* Recorded information *
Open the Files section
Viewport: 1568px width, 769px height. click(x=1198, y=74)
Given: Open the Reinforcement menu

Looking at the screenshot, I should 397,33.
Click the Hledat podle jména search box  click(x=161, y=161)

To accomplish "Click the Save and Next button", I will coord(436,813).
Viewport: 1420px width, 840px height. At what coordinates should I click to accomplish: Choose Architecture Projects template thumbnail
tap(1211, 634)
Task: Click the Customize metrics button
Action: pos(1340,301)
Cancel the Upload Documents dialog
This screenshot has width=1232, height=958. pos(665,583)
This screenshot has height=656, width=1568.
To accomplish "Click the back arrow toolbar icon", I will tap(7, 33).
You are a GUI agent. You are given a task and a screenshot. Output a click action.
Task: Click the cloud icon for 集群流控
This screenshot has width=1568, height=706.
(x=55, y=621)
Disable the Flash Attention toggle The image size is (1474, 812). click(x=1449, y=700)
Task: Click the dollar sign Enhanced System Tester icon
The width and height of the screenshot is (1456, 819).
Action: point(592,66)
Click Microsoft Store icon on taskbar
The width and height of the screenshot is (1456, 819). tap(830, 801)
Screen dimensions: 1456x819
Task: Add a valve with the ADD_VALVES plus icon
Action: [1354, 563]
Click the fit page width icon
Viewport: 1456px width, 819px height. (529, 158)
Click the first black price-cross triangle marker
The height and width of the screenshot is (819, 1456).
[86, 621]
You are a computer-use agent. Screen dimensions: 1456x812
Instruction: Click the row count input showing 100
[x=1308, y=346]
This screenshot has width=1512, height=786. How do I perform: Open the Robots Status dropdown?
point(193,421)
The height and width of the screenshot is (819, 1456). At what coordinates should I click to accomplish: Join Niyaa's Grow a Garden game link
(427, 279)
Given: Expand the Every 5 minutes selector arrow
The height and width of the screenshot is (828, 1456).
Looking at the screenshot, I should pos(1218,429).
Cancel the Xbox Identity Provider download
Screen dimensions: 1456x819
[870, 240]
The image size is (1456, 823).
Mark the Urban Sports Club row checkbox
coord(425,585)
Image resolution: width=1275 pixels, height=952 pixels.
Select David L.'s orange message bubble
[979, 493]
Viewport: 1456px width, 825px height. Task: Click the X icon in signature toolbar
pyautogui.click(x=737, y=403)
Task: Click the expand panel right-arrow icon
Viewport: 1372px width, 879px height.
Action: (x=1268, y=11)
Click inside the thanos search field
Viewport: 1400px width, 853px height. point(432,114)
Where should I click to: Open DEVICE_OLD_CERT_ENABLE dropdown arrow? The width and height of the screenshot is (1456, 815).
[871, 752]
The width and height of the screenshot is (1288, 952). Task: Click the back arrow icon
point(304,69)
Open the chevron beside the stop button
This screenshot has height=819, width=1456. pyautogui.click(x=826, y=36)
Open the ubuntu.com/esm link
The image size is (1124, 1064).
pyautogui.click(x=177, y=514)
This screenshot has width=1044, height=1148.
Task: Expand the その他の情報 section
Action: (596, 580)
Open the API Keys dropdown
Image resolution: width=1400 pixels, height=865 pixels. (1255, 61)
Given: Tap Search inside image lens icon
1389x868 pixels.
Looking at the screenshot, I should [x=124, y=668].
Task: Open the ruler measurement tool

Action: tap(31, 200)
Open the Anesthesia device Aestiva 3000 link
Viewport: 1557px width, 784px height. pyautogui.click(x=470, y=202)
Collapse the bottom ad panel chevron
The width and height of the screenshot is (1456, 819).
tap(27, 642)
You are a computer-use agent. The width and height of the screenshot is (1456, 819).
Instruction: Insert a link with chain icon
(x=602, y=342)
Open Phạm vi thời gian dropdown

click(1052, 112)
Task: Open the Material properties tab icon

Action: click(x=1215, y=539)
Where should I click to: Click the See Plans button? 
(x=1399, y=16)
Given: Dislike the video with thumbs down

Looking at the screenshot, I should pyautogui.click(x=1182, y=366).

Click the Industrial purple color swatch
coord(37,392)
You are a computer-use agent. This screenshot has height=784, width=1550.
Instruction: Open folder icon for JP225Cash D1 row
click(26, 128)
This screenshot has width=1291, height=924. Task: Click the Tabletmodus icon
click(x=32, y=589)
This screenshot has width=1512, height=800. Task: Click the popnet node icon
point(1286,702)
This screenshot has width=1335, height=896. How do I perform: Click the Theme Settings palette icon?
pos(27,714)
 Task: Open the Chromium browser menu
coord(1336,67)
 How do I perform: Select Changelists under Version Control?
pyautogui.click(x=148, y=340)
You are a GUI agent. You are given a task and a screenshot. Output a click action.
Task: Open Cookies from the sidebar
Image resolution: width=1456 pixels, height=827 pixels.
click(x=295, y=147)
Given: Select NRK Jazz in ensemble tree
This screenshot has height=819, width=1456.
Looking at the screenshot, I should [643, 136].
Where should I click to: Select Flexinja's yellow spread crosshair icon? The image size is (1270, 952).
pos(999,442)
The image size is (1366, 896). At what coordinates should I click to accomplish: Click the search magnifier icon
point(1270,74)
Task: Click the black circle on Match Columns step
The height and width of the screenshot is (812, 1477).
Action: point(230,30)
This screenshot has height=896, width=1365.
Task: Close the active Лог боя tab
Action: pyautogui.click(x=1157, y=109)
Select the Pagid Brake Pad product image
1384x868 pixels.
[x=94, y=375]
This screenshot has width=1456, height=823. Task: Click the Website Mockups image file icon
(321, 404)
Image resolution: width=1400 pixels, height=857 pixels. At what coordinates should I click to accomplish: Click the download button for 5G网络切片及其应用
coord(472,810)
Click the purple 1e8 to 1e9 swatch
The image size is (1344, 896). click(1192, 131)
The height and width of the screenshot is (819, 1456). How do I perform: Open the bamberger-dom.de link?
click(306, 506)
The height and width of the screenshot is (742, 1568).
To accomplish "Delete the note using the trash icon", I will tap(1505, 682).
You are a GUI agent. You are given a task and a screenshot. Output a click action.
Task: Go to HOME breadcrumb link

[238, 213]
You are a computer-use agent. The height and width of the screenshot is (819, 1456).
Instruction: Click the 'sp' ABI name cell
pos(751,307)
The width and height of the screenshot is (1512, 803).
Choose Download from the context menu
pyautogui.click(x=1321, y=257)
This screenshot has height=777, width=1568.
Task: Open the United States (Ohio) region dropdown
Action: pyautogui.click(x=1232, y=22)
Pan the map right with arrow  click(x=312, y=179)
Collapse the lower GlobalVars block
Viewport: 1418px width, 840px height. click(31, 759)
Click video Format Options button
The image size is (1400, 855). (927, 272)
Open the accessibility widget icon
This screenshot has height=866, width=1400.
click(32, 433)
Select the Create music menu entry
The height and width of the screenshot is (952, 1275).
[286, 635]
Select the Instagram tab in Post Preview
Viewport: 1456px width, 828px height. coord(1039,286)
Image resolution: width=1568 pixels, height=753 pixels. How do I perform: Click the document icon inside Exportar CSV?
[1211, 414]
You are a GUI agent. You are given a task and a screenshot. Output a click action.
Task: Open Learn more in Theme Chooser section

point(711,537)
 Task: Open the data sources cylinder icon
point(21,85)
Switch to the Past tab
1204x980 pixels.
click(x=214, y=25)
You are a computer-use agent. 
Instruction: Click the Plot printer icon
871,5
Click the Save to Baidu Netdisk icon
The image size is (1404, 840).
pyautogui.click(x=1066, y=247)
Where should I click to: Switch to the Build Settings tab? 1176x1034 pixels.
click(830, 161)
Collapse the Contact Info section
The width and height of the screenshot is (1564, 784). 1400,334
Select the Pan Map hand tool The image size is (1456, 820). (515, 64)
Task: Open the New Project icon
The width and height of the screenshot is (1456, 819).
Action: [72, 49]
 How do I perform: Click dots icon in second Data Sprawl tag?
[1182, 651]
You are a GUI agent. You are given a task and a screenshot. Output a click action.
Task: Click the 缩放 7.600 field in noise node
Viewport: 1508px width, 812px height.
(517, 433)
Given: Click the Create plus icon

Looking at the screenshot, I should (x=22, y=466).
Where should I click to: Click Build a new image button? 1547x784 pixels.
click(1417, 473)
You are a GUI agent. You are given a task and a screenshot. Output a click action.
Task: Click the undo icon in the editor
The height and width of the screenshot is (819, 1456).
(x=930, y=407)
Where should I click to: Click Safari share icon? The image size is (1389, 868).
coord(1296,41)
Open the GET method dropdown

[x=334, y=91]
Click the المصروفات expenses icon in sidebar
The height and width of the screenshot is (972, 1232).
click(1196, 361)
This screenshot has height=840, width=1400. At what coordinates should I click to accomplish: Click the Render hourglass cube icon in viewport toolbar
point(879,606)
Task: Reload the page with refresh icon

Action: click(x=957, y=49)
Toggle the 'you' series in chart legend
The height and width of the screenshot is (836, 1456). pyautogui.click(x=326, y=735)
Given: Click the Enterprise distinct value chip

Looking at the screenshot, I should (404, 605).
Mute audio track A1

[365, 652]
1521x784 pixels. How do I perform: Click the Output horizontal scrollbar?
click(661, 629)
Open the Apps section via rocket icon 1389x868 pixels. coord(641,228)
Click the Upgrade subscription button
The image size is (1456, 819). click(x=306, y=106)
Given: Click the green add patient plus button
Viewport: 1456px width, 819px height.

* Exercise instructions *
All lines in the data above from the one with "Instruction: Insert a link with chain icon" through the one with "You are a computer-use agent. This" must be repeated exactly, and no others.

* Response below *
Instruction: Insert a link with chain icon
(x=602, y=342)
Open Phạm vi thời gian dropdown

click(1052, 112)
Task: Open the Material properties tab icon

Action: click(x=1215, y=539)
Where should I click to: Click the See Plans button? 
(x=1399, y=16)
Given: Dislike the video with thumbs down

Looking at the screenshot, I should pyautogui.click(x=1182, y=366).

Click the Industrial purple color swatch
coord(37,392)
You are a computer-use agent. This screenshot has height=784, width=1550.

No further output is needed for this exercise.